# And he's back again



## Lauri & The Gang (Jun 28, 2001)

The joys of being a breeder ...

Some of you may remember I took back one of my Crested boys (Clark) last fall when his owner had had enough. She thought it over and wanted to try again so she took him back ... but now he's back here and I don't see her changing her mind.

Clark's problem? He likes to pull the hair out of her Newfies.

I don't mean just a clump here or there. Clark actually strips them bare - down to the SKIN!!

The straw that sent him back to me was when he stripped a patch of hair about 6-7 inches long by about 3-4 inches wide off the shoulder area of the SAME dog he stripped 2 other times!

This is a puppy she bred (she's a Newfie breeder) and was trying to enter into the puppy sweeps. The first two times he did it were right after she had sent in the entry forms. This third time at least he did it BEFORE sent sent in the form.

But - the dog will now be too old for the puppy sweeps and, as a breeder, I understand how upset she is.

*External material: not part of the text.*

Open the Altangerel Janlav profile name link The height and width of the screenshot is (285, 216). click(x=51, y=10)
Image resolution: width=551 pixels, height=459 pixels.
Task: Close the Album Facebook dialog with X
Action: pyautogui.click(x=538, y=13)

She LOVES Clark but since she shows all her Newfies there's no way she can let him out with any of them. That means he gets very limited time out of his crate. She and I both agreed that the best thing was for him to come back here and I would find a new home for him.

The first time he came back here he tried his hair pulling on Mauser. Moo whirled around and gave him a look that said "Seriously, Dude?? Do you *WANT *to die?". Clark hasn't tried it since.

The problem is that her Newfies are SO laid back they just sit there and let Clark pull away.

So, I'm going to let him get settled in here for awhile and then look for a home for him. He won't be much trouble at all to place. He's extremely friendly, sweet, loves EVERYONE and gets along great with dogs and cats. 

His only downside is that he's a Powder Puff with very wooly hair that matts easily. He needs to be brushed every day to keep the matts from forming but he's very easy to groom!


----------



## Sunflowers (Feb 17, 2012)

Maybe he thinks all dogs should look like him! :rofl:


----------



## Shade (Feb 20, 2012)

Wow that sucks, but sounds like you can find him a good home fairly easily as long as there's no other dogs or cats around for him to get at


----------



## msvette2u (Mar 20, 2006)

Aww you are too far away for us to foster him 

I'd love to have another of my own some day, I fell in love with that breed after having a few fosters. They are neat dogs!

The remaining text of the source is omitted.